I guess on one hand I should be happy The
Asylum has upgraded their acting corps. Now this could
be that The Asylum is tossing more money towards their movies
to get these better actors or it could be that there is a
certain crop of actors out there who need money. Any
kind of money. I'm going with the latter. But
while having Darryl Hannah and Mrs. Partridge and Alan Ruck
and Anthony Michael Hall in this movie 'Zombie Night' is cool
and all, I think I miss the earnestness of hard working people
of suspect talent as opposed to genuinely talented bored
people.
Patrick (Hall), his daughter Tracie (Rachel G. Fox) and
Tracie's homegirl Rachel (Meg Rutenberg) are heading home when
the Zombie Apocalypse breaks out. Circumstance
leads to these three having to exit the automobile, with them
observing that the dead have risen, and with the knowledge
that the dead have risen, Rachel logically runs from the dead
towards a graveyard. That singular act of unrepentant
stupidity almost guarantees that this movie is heading towards
the path of a classic. Then Rachel hides from the
zombies in a tree which seems like a solid move since I'm
unaware of zombies having the ability to climb, even though
they are nipping at her heels. Then she tosses her flip
flop to distract the zombies, which amazingly works because
everyone knows zombies lack focus and have amazingly short
attention spans. Then she runs from the zombies, but
falls in an open grave. And stays there. And
dies. Because Rachel is stupid. And thusly, Rachel
is awesome.
The awesomeness of this movie kinds of end with Rachel dying,
partly because now we meet Patrick's wife Birdie (Hannah) and
mostly it ends because we meet Birdies mom (Mrs.

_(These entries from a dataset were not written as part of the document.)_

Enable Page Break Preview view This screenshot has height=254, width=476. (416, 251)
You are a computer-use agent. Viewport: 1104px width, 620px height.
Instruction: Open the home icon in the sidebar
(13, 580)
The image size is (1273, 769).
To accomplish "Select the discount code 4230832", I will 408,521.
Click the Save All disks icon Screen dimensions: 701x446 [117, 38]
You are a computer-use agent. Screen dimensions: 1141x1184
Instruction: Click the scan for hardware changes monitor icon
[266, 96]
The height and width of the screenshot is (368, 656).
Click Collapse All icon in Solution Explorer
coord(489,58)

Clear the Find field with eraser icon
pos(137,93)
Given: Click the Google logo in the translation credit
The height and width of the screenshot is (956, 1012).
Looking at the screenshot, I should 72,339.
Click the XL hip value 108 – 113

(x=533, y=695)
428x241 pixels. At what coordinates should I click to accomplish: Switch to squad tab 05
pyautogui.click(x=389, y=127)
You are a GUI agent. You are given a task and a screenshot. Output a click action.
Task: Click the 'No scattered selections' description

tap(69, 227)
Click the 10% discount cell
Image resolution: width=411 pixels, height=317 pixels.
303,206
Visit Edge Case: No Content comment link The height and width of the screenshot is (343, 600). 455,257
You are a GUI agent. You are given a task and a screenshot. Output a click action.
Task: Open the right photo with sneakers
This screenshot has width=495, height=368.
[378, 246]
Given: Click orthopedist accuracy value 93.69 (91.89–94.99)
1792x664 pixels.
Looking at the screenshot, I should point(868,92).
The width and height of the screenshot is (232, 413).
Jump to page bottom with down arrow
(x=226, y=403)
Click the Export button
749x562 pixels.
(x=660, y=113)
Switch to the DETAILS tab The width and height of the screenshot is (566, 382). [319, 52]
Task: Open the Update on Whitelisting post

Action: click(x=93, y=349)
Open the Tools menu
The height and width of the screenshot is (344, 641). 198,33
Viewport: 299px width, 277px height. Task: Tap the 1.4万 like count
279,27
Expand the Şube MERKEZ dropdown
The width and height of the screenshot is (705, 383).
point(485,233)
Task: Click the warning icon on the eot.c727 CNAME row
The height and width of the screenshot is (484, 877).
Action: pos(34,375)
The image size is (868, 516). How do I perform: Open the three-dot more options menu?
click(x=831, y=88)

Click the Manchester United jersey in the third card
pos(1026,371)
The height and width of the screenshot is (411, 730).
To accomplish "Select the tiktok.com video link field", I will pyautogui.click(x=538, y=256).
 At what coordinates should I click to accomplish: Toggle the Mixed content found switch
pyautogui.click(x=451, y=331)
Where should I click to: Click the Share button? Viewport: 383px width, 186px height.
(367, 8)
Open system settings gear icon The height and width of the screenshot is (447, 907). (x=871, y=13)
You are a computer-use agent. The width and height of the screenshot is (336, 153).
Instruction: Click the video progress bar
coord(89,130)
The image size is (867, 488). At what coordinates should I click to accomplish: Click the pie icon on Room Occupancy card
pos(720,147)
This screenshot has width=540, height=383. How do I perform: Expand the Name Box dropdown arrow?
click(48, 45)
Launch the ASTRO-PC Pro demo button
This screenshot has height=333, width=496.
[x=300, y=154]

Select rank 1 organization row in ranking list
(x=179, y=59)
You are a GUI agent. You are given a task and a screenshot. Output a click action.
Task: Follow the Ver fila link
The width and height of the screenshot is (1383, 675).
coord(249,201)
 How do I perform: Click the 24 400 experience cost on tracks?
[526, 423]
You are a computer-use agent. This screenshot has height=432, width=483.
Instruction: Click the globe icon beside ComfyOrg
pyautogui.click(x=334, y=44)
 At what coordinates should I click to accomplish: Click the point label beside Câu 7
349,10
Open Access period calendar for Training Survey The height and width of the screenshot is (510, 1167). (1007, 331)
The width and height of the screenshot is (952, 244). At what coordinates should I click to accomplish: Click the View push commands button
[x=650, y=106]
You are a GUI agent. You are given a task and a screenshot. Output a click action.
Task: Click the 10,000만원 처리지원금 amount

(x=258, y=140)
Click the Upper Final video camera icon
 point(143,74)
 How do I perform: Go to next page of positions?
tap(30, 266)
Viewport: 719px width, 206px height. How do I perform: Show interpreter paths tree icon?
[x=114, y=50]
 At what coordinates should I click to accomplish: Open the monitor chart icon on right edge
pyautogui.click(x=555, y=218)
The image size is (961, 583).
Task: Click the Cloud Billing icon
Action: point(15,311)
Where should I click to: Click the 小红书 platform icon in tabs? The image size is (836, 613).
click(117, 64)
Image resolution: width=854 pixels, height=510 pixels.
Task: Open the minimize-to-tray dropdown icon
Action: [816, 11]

Partridge). Shirley Jones will whine and whine in this
movie so incessantly that a zombie can't get to her soon
enough. Also we have the introduction of today's We All
Gonna Die character in Janice (Tia Robinson) who also has the
misfortune of being Black. She was cute too. Oh
well.
Next door to Birdie and her whining mother
are the Ladden's led by their patriarch Joe (Ruck) and they
should be okay from the zombie outbreak because they have a
panic room. They also have a maid who spouts off
biblical prophecies which makes everybody very
uncomfortable. The maid wants to go home, Joe says no
and locks her in a bedroom while everybody else retreats to
the panic room. Joe is kind of a jerk. Also, the bedroom
has a window that the maid could easily climb out of, but of
course it's guarded by zombies. Look, it makes very
little sense to board up your front door but fail to board up
your windows. Joe is also kind of stupid. The
Ladden's would've been safe in the panic room, but
circumstances, mainly their two stupid children, keep this
from happening.
The word is, once the family is united and on the run from the
zombie posse, is that all you have to do is make it to
morning, then the zombies collapse or something. Safety
could be just a panic room away, but we've already established
that Joe is kind of a dick, so that's probably not gonna
happen. Thus safety is lies in the ability to run.
Minus one whiny grandma and straddled with one completely
hysterical We All Gonna Die chick. One who told my man
that if the zombies are eating her, make sure he puts a bullet
in her head. That sista ain't said nothing but the word.
'Zombie Night' was directed by John Gulagar who made a name
for himself directing those 'Feast' movies, and then directed
that Piranha sequel. Now John is my main man and all,
but I gotta say that with each subsequent film homeboy has
directed, at least in my worthless opinion, they all have
gotten incrementally less entertaining hopefully bottoming out
with this one.
It's not that 'Zombie Night' was awful, though it was close,
but it did come off as pointless and repetitive. While I
appreciate a movie that jumps right into the action, just a
tad bit of exposition never hurt anybody. I mean we get
nothing in regards to this movie. No back story, front
story, middle story, character development, humor, plot
progression… nothing. We get zombies walking around,
chasing people we don't care about even a little tiny
bit. All I'm saying is that is if one is going to hire
some well known, perhaps down on their luck actors to be in
ones movie, one might as well give them something to do as far
as actual acting goes.
Of course I'm never going to be one to actively petition for
some low budget zombie movie to amp up the dialog and
melodrama, and given a choice between poorly written dialog or
poorly executed action, I'm going to choose action almost
every time, but the action in 'Zombie Night' just wasn't good
enough to offset the rest of the movies failings.
Still I didn't hate this movie. I do like to talk to my
TV when characters do stupid stuff, which does bring me joy,
and I was a literal chatter box with my TV on this one.
That in of itself is not enough to recommend that anyone go
out of their way to see 'Zombie Night' but we do like to close
out these things on a positive note.